Rsa in Lombardia, "un modello da rivedere"
Poco coordinamento dalla Regione, servizi territoriali inesistenti, salari bassi per il personale: gli esisti di una ricerca commissionata dal Sindacato dei Pensionati della Cgil Lombardia. Le proposte dell'associazione dei parenti degli ospiti, Felicita, e di Uneba
Mancanza di coordinamento e controllo da parte della Regione, rete dei servizi integrati per la non autosufficienza inesistente, bassi salari del personale e poca formazione: sono alcuni dei “mali” del sistema della Rsa lombarde che emerge da una ricerca, curata da Ires per il Sindacato dei pensionati della Cgil, per la quale sono stati intervistati 50 “testimoni privilegiati”. Una ricerca qualitativa, dunque, che non lesina critiche a una rete 717 strutture convenzionate dal sistema sanitario regionale lombardo con quasi 62 mila posti residenziali accreditati, corrispondenti a 27,1 ogni 1.000 anziani. Per Spi Cgil Lombardia occorre ora ridare slancio “ai servizi sanitari e sociosanitari territoriali”, “potenziare le cure domiciliari, le strutture intermedie e le forme di residenzialità leggera” e rivedere le quote di contributi riconosciuti dalla Regione alle Rsa ferme al 2003.
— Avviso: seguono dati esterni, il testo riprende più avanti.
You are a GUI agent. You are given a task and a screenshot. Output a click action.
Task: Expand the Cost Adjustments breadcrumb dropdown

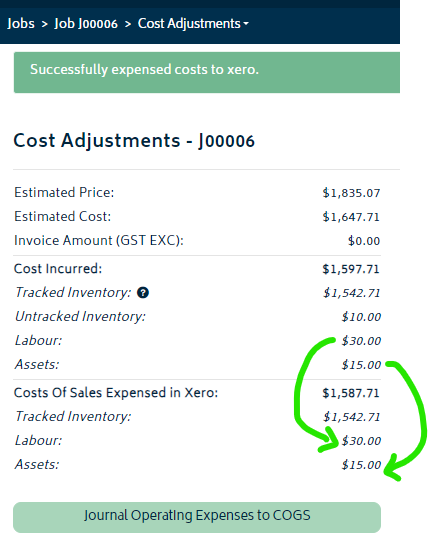click(193, 24)
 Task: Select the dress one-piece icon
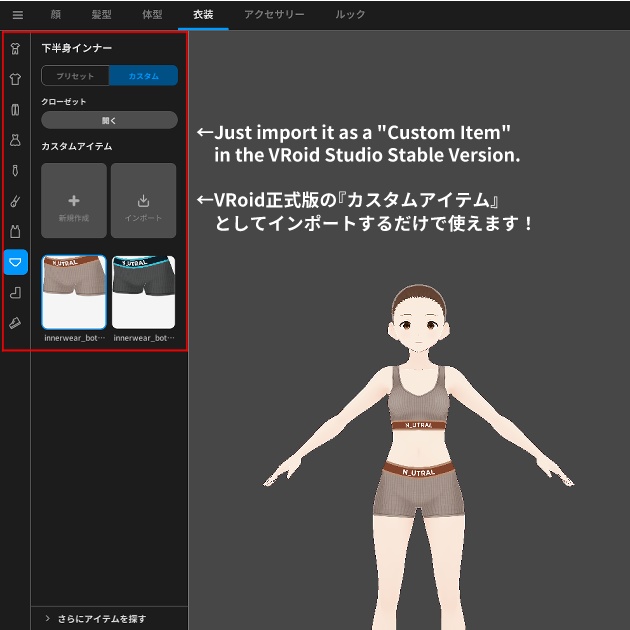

La ricerca è stata presentata durante una diretta dalla pagina Facebook di Spi Cgil. Tra gli interventi, quello di Alessandro Azzoni, presidente di Felicita, associazione nata per iniziativa di parenti degli ospiti delle Rsa: “Gli anziani sopravvissuti vivono ancora in uno stato di isolamento -ha ricordato-. Il Covid-19 ha mostrato che non funziona un modello che lascia al gestore delle Rsa di decidere sulla vita delle persone. Non è cambiato nulla in un anno. La ghettizzazione delle Rsa è la prima causa di malessere oggi per gli ospiti e sta facendo danni come li ha fatti il Covid-19”. Azzoni per questo propone che in ogni Rsa sia costituito un osservatorio, composto in via elettiva da parenti degli ospiti, personale e rappresentanti dell'ente gestore, che sia indipendente e vigili “sul rispetto dei diritti e dei doveri delle parti”.
Luca Degani, presidente di Uneba Lombardia, ha ribadito la proposta lanciata anche a livello nazionale dalla sua organizzazione, che rappresenta le Rsa non profit. “Non c'è dubbio che si muoia di solitudine -ha detto-. Per questo chiediamo ancora che sia vaccinato almeno un parente per ogni ospite, così possa avere accesso”.
Tra i punti critici emersi dalla ricerca condotta da Spi Cgil, c'è anche quello dei criteri con cui un anziano accede o meno a una Rsa. In Lombardia tutto è lasciato al “libero mercato” e non c'è “alcuna forma obbligatoria di filtro pubblico”. Il rischio è che ci siano persone che finiscono nelle Rsa ma che potrebbero essere seguite da altri servizi, magari a domicilio.
Inoltre, nonostante il settore socio-sanitario lombardo sia uno dei più sviluppati in Italia (per quanto riguarda la spesa rivolta agli over 65, la Lombardia nel 2015 raggiungeva un valore di 561 euro pro capite, preceduta soltanto da Veneto ed Emilia-Romagna), c'è un marcato squilibrio tra la parte di spesa per i servizi residenziali (457 euro) e quella per i servizi domiciliari e ambulatoriali diurni: con 104 euro, la Lombardia presentava il valore più basso di tutto il Centro-Nord, superando a livello nazionale soltanto la Puglia, la Sicilia e la Calabria.
Per quanto riguarda il personale, “si riscontrano evidenti problematiche, dai bassi salari che inducono i professionisti della salute a considerare un impiego nelle Rsa come una soluzione di serie B, in attesa di poter accedere ad una posizione meglio retribuita nel sistema ospedaliero, alle insufficienti iniziative di formazione e valorizzazione del capitale umano, agli elevati tassi di turnover, assenza e infortunio (spia di stress lavoro-correlato e carenze organizzative)”.
“La pandemia del Covid-19 – sottolineano i ricercatori-, ha colto impreparato il sistema delle Rsa lombarde, rivelando le preesistenti carenze di risorse e tecnologie che hanno dato un ulteriore contributo negativo nella gestione di questa fase complessa. Le Rsa sono state lasciate sole dal sistema sanitario ad affrontare un’emergenza per la quale non erano preparate, con l’unica arma dell’improvvisazione, senza avere gli strumenti per prevenire efficacemente il contagio né per assistere gli ospiti malati che gli ospedali. È necessario fare tesoro di questa esperienza drammatica per non ripetere gli stessi errori in futuro”.